It remains unclear whether mammalian regeneration proceeds through formation of a blastema, or is instead an exaggerated version of hyperplastic growth20,21,22. Blastema formation is considered a hallmark of epimorphic regeneration. One characteristic of a regeneration blastema is that it contains proliferating cells and maintains proliferation during regeneration23. We observed widespread proliferation throughout the ear regenerate in Acomys and surprisingly, throughout healing ear tissue in Mus (Fig. 4f, g). However, we noted a lack of proliferation in the distal epidermis of Acomys, whereas we detected proliferation throughout Mus epidermis extending to the distal tip (Fig. 4f, g). While proliferation was maintained in Acomys ears, we observed almost no proliferating cells in later-staged Mus ears (Fig. 4h, i).

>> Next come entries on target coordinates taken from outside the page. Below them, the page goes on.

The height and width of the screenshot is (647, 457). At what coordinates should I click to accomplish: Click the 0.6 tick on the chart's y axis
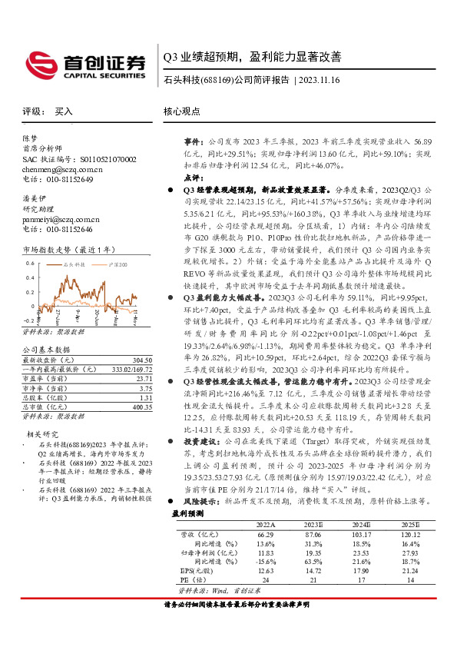tap(29, 264)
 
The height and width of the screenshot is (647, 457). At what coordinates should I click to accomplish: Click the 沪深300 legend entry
tap(115, 264)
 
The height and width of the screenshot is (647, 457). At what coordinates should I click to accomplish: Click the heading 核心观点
tap(183, 111)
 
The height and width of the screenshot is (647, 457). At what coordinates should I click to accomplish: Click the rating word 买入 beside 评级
tap(64, 111)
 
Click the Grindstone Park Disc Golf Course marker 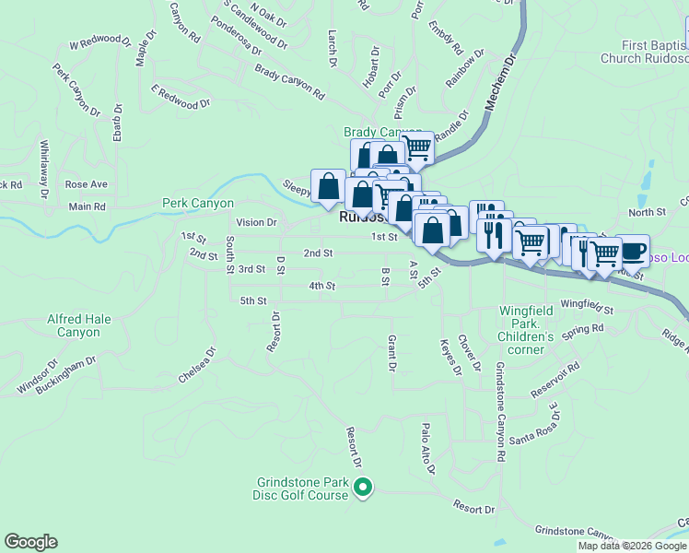pyautogui.click(x=363, y=487)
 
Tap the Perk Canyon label pyautogui.click(x=198, y=203)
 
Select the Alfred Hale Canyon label pyautogui.click(x=79, y=325)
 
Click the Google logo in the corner pyautogui.click(x=30, y=542)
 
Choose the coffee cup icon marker pyautogui.click(x=634, y=250)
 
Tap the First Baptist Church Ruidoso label pyautogui.click(x=642, y=52)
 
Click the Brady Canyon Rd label pyautogui.click(x=290, y=81)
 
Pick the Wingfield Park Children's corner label pyautogui.click(x=526, y=324)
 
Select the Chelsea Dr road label pyautogui.click(x=196, y=365)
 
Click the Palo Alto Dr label pyautogui.click(x=426, y=449)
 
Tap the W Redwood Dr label pyautogui.click(x=100, y=42)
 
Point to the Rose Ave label pyautogui.click(x=87, y=184)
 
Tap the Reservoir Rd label pyautogui.click(x=555, y=379)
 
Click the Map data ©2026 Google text pyautogui.click(x=632, y=546)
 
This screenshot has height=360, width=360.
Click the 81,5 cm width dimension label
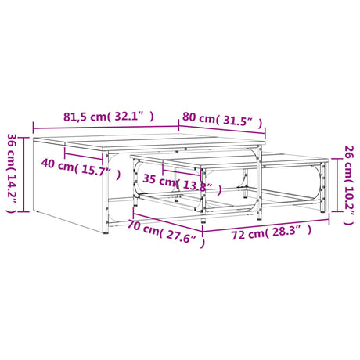click(x=109, y=117)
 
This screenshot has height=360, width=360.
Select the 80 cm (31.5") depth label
click(x=222, y=120)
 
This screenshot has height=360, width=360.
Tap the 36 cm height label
click(x=12, y=173)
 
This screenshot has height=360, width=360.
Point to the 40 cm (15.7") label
click(x=81, y=167)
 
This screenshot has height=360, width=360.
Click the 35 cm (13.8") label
click(x=182, y=183)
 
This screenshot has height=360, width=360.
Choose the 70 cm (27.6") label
click(x=166, y=233)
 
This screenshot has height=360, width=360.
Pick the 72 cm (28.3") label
click(x=272, y=232)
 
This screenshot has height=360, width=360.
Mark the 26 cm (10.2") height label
click(x=349, y=185)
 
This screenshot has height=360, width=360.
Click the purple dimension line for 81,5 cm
click(x=106, y=128)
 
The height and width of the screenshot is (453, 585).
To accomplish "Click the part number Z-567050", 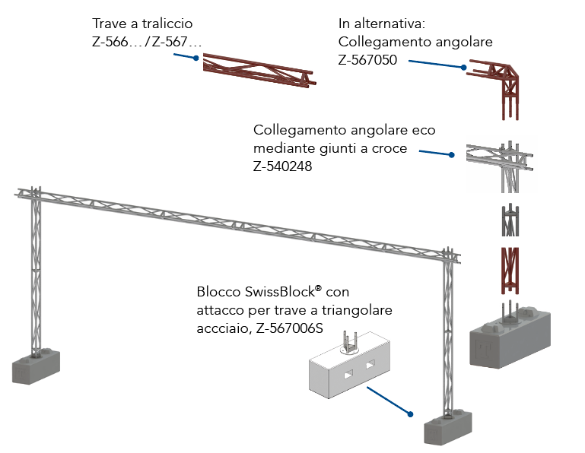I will coord(367,59).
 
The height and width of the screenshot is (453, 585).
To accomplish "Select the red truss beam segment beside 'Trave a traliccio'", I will coord(259,72).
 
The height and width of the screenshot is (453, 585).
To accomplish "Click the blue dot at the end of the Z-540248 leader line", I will coord(451,155).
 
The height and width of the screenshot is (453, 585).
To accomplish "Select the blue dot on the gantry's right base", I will coord(411,415).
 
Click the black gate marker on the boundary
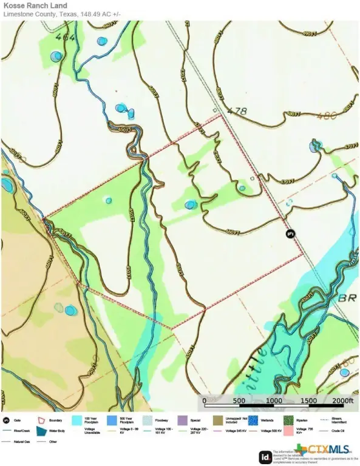[290, 234]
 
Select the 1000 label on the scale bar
[274, 401]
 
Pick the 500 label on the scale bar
[239, 401]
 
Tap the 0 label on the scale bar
[205, 401]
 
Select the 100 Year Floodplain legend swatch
[76, 420]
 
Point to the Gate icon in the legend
[5, 420]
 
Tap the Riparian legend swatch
[289, 420]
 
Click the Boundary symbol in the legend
[42, 420]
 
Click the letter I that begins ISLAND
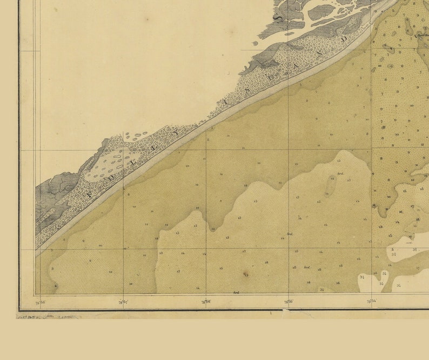(223, 101)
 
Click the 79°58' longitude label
(40, 302)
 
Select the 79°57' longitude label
(123, 302)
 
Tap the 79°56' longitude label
(206, 302)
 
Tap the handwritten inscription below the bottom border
(49, 316)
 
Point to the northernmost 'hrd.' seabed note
(340, 174)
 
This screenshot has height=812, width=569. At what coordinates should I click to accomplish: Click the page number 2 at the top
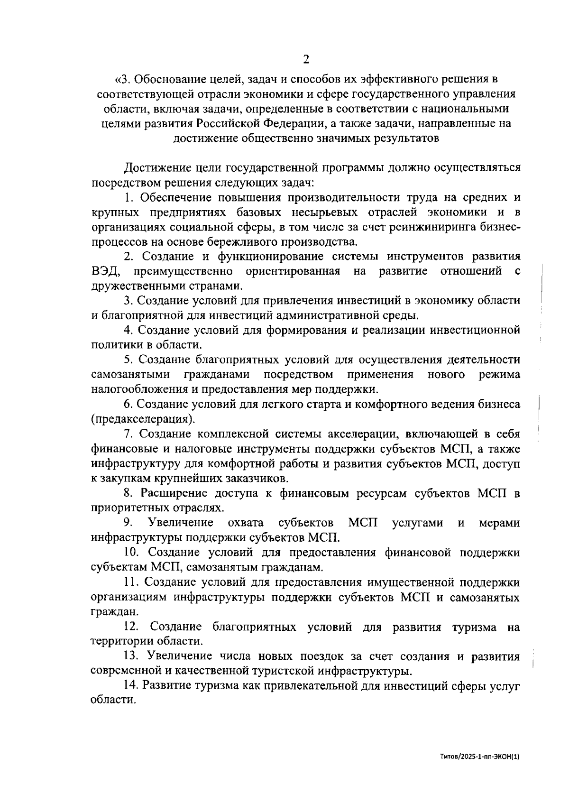pos(305,59)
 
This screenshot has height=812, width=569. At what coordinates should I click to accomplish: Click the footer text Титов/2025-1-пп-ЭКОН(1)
pos(480,771)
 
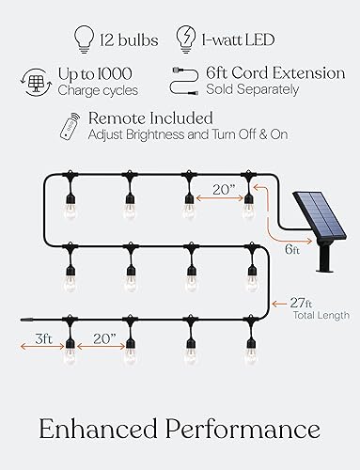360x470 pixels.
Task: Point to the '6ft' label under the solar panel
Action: (x=293, y=250)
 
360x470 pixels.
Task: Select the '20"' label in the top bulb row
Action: (x=221, y=189)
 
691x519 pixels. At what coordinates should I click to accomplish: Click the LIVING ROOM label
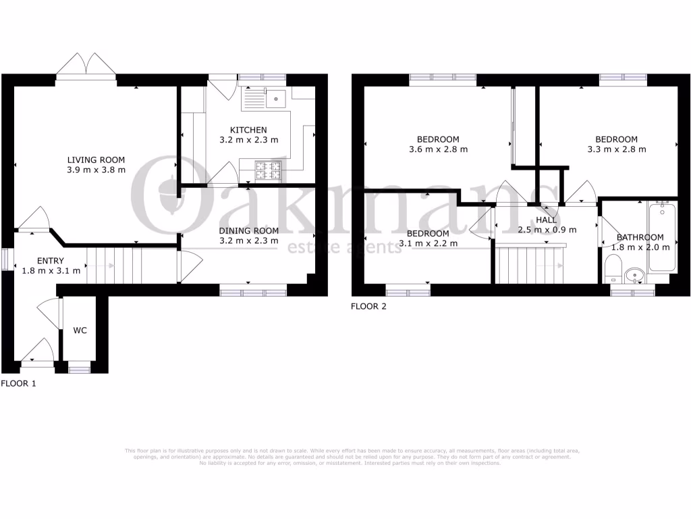coord(96,159)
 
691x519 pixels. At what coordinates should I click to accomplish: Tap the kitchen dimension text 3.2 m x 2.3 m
coord(248,140)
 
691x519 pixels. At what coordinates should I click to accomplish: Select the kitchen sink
coord(276,99)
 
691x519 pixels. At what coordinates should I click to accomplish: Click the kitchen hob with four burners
coord(268,171)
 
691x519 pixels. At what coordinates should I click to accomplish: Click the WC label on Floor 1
coord(80,331)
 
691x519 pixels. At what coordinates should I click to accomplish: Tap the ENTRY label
coord(51,261)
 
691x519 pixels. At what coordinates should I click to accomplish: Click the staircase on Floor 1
coord(102,266)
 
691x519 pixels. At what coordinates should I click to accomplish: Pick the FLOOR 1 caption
coord(18,383)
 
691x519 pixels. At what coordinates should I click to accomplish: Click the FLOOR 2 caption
coord(369,306)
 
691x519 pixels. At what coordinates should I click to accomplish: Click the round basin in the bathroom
coord(634,276)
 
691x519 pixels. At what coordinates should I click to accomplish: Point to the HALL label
coord(547,220)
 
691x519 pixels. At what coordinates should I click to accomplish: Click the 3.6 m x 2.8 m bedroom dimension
coord(438,149)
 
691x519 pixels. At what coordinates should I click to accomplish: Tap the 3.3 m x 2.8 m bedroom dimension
coord(617,149)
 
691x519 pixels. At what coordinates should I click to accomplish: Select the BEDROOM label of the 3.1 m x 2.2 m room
coord(428,234)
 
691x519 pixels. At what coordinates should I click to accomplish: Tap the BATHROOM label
coord(640,237)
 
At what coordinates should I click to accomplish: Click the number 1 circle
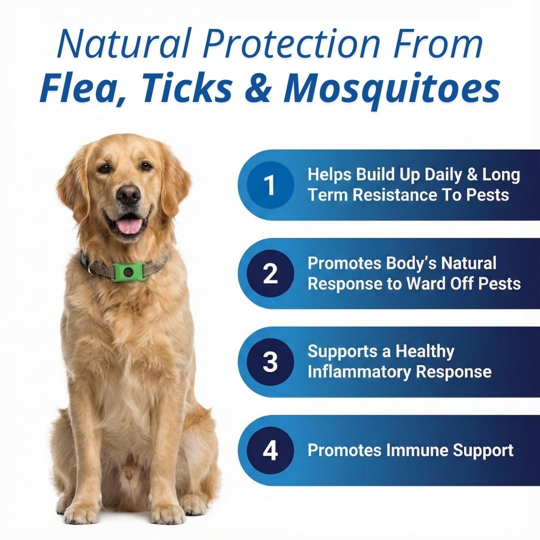click(x=270, y=186)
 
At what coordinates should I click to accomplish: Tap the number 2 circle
click(x=270, y=274)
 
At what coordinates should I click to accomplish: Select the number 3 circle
click(x=270, y=362)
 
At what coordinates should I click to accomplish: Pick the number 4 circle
click(x=270, y=450)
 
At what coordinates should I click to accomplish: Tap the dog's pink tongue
click(x=129, y=226)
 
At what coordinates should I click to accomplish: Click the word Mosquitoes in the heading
click(x=392, y=89)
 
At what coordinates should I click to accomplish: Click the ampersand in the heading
click(x=258, y=89)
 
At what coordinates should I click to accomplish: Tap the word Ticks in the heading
click(x=184, y=89)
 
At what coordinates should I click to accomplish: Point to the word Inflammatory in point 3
click(x=360, y=372)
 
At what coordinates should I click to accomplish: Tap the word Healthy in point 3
click(x=425, y=352)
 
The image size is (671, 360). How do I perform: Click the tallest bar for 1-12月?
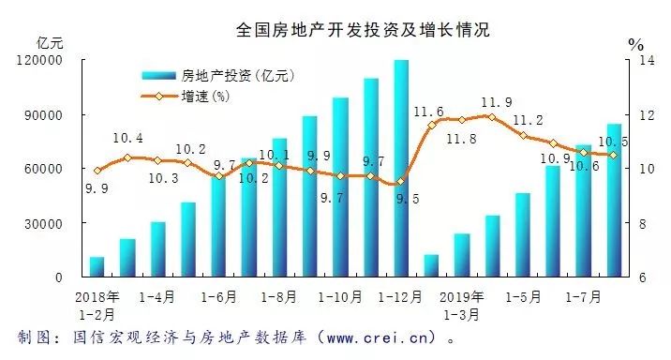click(x=400, y=169)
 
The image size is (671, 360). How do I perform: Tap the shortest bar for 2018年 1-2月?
click(x=97, y=266)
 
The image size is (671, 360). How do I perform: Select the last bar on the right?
click(x=613, y=200)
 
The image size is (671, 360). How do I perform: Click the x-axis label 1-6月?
click(x=218, y=296)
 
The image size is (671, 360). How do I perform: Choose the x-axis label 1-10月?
click(x=339, y=296)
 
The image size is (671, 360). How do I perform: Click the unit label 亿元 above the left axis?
click(x=49, y=42)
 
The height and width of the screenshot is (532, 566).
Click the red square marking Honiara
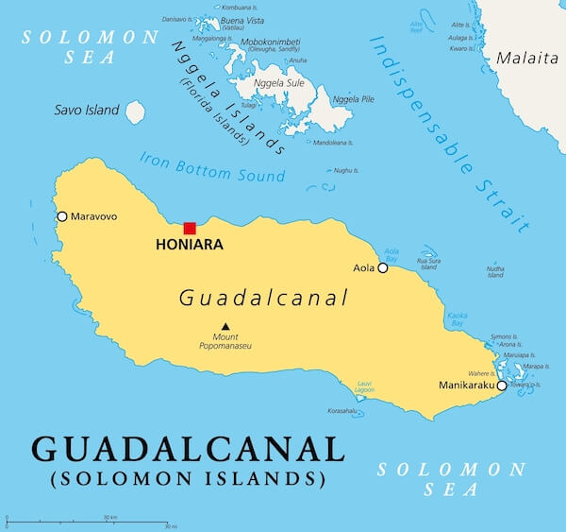190,228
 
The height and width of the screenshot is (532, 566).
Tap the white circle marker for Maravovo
62,216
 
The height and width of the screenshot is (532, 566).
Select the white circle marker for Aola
383,267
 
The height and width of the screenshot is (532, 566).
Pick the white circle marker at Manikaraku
502,385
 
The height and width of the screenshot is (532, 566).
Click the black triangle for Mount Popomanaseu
225,327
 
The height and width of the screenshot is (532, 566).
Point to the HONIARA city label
189,245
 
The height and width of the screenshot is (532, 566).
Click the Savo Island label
87,111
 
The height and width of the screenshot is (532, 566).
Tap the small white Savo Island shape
136,112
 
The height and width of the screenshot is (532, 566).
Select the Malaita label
528,59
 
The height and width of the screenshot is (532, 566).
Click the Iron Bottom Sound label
212,168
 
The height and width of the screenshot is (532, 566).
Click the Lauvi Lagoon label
364,386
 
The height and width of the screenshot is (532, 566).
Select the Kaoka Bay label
457,319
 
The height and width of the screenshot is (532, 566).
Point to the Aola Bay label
391,254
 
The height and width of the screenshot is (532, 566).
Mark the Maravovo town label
94,216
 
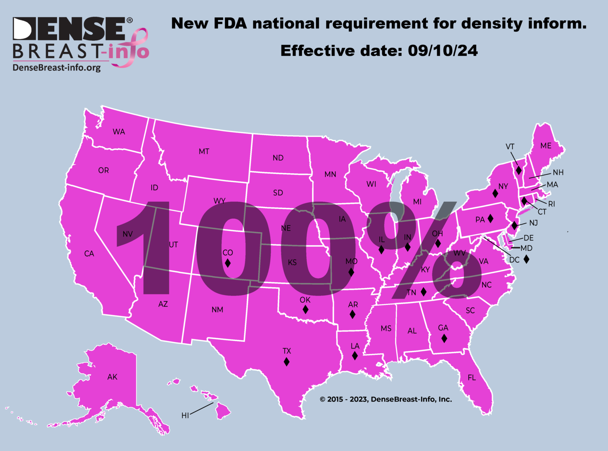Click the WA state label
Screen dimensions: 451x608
119,132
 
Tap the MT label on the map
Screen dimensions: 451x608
204,152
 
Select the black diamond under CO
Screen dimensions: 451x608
228,263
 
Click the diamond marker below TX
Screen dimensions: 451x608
287,362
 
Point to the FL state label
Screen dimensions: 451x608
472,378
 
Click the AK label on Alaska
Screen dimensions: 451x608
112,377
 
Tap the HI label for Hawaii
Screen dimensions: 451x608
185,415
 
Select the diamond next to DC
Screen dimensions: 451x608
526,259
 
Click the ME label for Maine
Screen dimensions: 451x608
546,146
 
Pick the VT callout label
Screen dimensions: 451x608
510,147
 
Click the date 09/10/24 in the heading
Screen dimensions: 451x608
443,51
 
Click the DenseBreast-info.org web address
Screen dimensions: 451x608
57,68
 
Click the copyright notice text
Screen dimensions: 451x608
386,399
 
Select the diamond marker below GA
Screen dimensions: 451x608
444,338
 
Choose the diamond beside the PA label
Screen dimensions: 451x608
490,218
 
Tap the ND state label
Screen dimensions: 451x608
278,158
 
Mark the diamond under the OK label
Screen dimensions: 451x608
305,309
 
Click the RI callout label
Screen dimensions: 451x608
551,204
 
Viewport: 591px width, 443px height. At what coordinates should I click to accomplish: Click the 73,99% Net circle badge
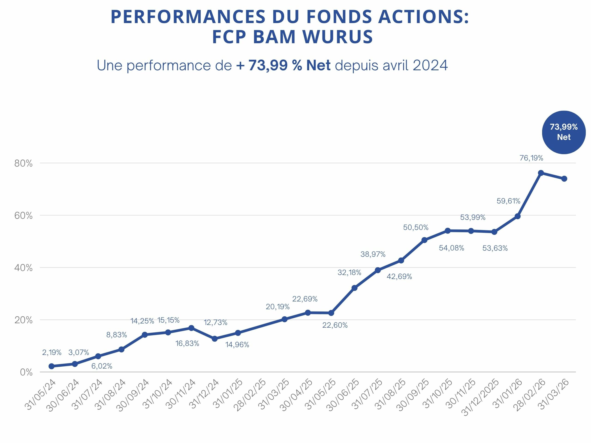pyautogui.click(x=564, y=132)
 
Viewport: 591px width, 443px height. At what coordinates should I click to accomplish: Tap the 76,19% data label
pyautogui.click(x=531, y=158)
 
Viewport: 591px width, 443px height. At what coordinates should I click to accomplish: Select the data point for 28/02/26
pyautogui.click(x=541, y=173)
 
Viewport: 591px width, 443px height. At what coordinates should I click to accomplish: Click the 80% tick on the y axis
pyautogui.click(x=24, y=163)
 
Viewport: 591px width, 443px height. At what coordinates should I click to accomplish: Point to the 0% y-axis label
pyautogui.click(x=26, y=372)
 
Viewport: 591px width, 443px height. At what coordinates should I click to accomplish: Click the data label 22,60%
pyautogui.click(x=335, y=325)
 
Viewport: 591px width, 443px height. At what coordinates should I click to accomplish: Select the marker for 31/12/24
pyautogui.click(x=214, y=338)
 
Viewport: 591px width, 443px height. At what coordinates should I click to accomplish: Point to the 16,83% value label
pyautogui.click(x=187, y=343)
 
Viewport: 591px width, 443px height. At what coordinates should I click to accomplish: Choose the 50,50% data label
pyautogui.click(x=416, y=227)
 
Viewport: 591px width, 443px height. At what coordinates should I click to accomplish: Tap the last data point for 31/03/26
pyautogui.click(x=564, y=179)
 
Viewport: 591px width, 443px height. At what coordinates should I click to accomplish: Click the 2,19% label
pyautogui.click(x=52, y=353)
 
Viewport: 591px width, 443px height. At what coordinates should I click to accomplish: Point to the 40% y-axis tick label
pyautogui.click(x=24, y=268)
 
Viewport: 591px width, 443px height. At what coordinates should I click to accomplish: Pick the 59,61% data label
pyautogui.click(x=508, y=201)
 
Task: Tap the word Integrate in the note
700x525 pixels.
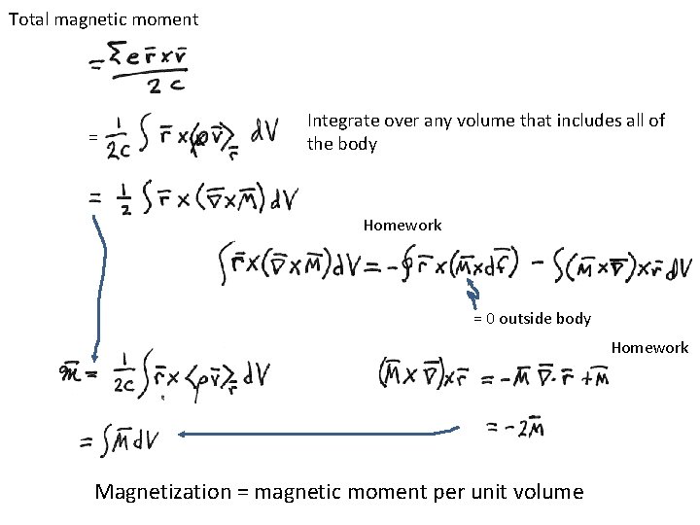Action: (340, 121)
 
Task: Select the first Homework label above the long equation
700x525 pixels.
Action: (402, 226)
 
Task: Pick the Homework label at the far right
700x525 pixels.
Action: (649, 347)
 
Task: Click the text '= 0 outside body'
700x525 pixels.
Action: (532, 318)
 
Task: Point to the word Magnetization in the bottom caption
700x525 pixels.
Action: (161, 492)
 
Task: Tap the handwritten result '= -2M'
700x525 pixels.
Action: (512, 426)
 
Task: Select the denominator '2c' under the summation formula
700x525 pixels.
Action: (159, 88)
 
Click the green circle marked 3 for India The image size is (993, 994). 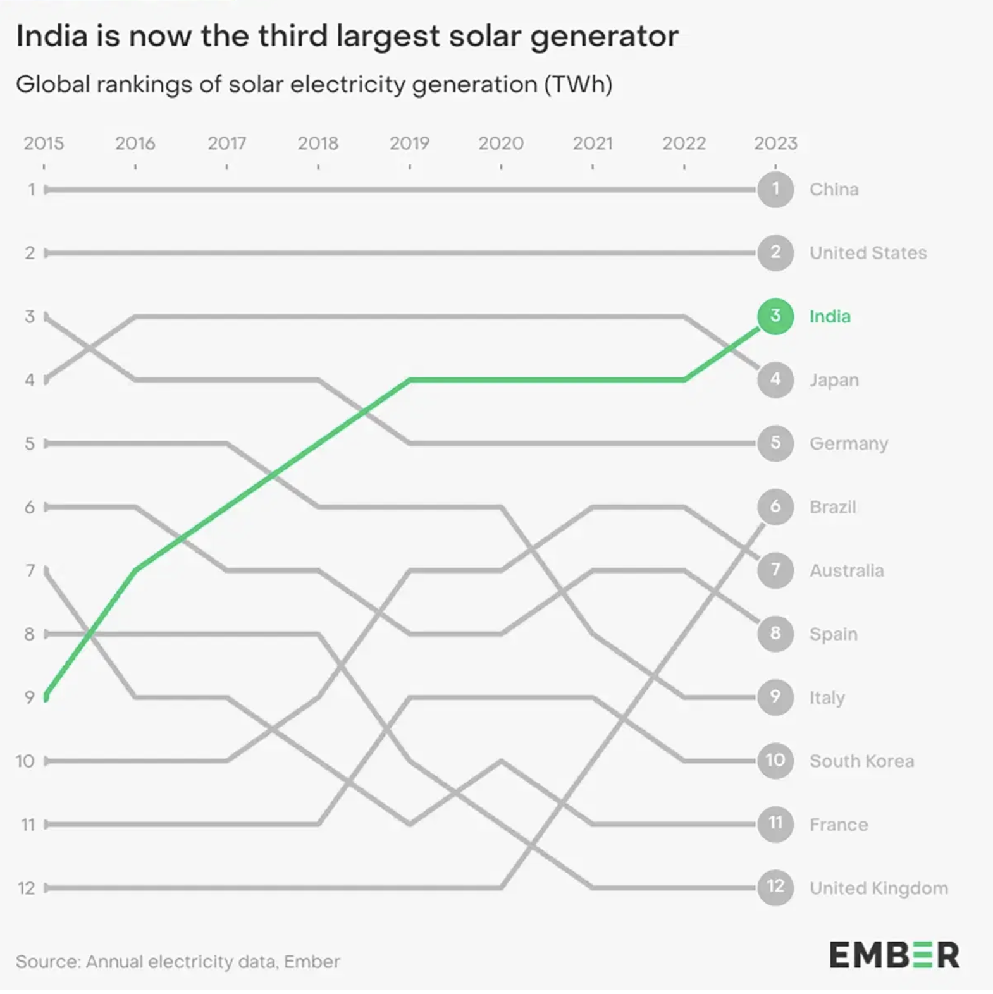coord(775,316)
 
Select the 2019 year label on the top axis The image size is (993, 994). coord(409,144)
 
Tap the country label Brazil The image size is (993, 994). coord(832,507)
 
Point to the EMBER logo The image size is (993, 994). coord(894,954)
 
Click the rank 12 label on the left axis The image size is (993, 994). coord(26,888)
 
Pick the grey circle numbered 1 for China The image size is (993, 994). coord(775,189)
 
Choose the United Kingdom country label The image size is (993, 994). coord(879,888)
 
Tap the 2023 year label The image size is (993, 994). coord(775,144)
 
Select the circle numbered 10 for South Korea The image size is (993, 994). coord(775,760)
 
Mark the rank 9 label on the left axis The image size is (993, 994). coord(29,697)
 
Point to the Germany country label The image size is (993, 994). coord(849,443)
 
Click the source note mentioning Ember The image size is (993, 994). coord(178,962)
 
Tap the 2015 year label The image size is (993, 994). coord(44,144)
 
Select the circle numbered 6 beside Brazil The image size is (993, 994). coord(775,506)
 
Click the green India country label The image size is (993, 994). coord(830,316)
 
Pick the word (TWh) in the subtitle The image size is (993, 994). coord(578,84)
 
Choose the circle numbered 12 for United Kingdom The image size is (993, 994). coord(775,887)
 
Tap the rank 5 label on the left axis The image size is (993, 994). coord(30,443)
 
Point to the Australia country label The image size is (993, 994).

A second characteristic of a blastema is the formation of a specialized epidermal signaling center (the wound epidermis) which is required for proliferating blastemal cells to remain in the cell cycle24 and is characterized by a loss of epidermal stratification, loss of basal keratinocyte polarity, and lack of a mature basal lamina25. Following re-epithelialization in Acomys, we noted a thickening of the distal epidermis, disorganization of basal keratinocytes, and absence of a mature basement membrane (Fig. 4j). Comparatively, the epidermis near the amputation plane exhibited normal stratification and possessed a prominent basement membrane (Fig. 4k). In contrast, Mus appeared to form a wound epidermis only transiently following re-epithelialization, with a proportionately smaller distal area exhibiting these characteristics for a short time (data not shown). By D12 in Mus, collagen type IV staining revealed a mature basement membrane beneath the entire epidermis of the healing ear (Fig. 4l). In addition, the epidermis exhibited normal stratification and proper apical-basal polarity of the basal keratinocytes (Fig. 4g, l).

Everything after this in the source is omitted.